**EXERCISE GOAL:** Every line of the material must be written out again unchanged.

**EXERCISE DATA:**

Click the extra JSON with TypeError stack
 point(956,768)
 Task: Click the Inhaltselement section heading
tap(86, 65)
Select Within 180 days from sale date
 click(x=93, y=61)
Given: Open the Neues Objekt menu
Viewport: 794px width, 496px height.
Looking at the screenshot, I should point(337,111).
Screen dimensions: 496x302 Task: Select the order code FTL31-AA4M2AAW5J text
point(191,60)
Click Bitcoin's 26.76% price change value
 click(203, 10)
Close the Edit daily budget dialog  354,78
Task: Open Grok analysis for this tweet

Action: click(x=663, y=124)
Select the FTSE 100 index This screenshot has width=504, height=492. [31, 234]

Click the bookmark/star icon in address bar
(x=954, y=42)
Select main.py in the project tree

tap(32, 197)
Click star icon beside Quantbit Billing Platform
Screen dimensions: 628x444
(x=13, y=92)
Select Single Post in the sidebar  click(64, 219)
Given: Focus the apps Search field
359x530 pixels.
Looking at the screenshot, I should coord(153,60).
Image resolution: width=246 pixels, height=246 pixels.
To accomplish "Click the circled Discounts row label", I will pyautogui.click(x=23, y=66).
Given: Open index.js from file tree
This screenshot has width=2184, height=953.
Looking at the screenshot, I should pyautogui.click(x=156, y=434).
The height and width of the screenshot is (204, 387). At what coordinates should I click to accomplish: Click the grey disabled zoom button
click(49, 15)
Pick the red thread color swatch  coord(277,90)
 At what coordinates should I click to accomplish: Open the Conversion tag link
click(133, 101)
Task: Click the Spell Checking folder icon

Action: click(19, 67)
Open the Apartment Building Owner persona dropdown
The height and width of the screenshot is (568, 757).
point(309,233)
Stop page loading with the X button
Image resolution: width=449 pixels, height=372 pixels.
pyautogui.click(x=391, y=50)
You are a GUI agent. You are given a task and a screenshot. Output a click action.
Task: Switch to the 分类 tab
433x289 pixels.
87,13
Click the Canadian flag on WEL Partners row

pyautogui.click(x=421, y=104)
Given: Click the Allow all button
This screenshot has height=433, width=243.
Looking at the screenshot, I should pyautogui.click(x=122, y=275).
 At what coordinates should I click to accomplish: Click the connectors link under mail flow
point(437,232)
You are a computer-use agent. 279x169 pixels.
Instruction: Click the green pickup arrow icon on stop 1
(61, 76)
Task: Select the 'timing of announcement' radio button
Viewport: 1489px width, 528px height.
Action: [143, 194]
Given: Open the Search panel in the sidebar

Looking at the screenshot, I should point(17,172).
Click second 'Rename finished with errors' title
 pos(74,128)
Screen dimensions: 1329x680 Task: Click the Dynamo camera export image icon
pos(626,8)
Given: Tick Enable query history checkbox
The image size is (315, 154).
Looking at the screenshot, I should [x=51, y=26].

**ANSWER TO THIS EXERCISE:**
Click the extra JSON with TypeError stack
 point(956,768)
 Task: Click the Inhaltselement section heading
tap(86, 65)
Select Within 180 days from sale date
 click(x=93, y=61)
Given: Open the Neues Objekt menu
Viewport: 794px width, 496px height.
Looking at the screenshot, I should point(337,111).
Screen dimensions: 496x302 Task: Select the order code FTL31-AA4M2AAW5J text
point(191,60)
Click Bitcoin's 26.76% price change value
 click(203, 10)
Close the Edit daily budget dialog  354,78
Task: Open Grok analysis for this tweet

Action: click(x=663, y=124)
Select the FTSE 100 index This screenshot has width=504, height=492. [31, 234]

Click the bookmark/star icon in address bar
(x=954, y=42)
Select main.py in the project tree

tap(32, 197)
Click star icon beside Quantbit Billing Platform
Screen dimensions: 628x444
(x=13, y=92)
Select Single Post in the sidebar  click(64, 219)
Given: Focus the apps Search field
359x530 pixels.
Looking at the screenshot, I should coord(153,60).
Image resolution: width=246 pixels, height=246 pixels.
To accomplish "Click the circled Discounts row label", I will pyautogui.click(x=23, y=66).
Given: Open index.js from file tree
This screenshot has width=2184, height=953.
Looking at the screenshot, I should pyautogui.click(x=156, y=434).
The height and width of the screenshot is (204, 387). At what coordinates should I click to accomplish: Click the grey disabled zoom button
click(49, 15)
Pick the red thread color swatch  coord(277,90)
 At what coordinates should I click to accomplish: Open the Conversion tag link
click(133, 101)
Task: Click the Spell Checking folder icon

Action: click(19, 67)
Open the Apartment Building Owner persona dropdown
The height and width of the screenshot is (568, 757).
point(309,233)
Stop page loading with the X button
Image resolution: width=449 pixels, height=372 pixels.
pyautogui.click(x=391, y=50)
You are a GUI agent. You are given a task and a screenshot. Output a click action.
Task: Switch to the 分类 tab
433x289 pixels.
87,13
Click the Canadian flag on WEL Partners row

pyautogui.click(x=421, y=104)
Given: Click the Allow all button
This screenshot has height=433, width=243.
Looking at the screenshot, I should pyautogui.click(x=122, y=275).
 At what coordinates should I click to accomplish: Click the connectors link under mail flow
point(437,232)
You are a computer-use agent. 279x169 pixels.
Instruction: Click the green pickup arrow icon on stop 1
(61, 76)
Task: Select the 'timing of announcement' radio button
Viewport: 1489px width, 528px height.
Action: [143, 194]
Given: Open the Search panel in the sidebar

Looking at the screenshot, I should point(17,172).
Click second 'Rename finished with errors' title
 pos(74,128)
Screen dimensions: 1329x680 Task: Click the Dynamo camera export image icon
pos(626,8)
Given: Tick Enable query history checkbox
The image size is (315, 154).
Looking at the screenshot, I should [x=51, y=26].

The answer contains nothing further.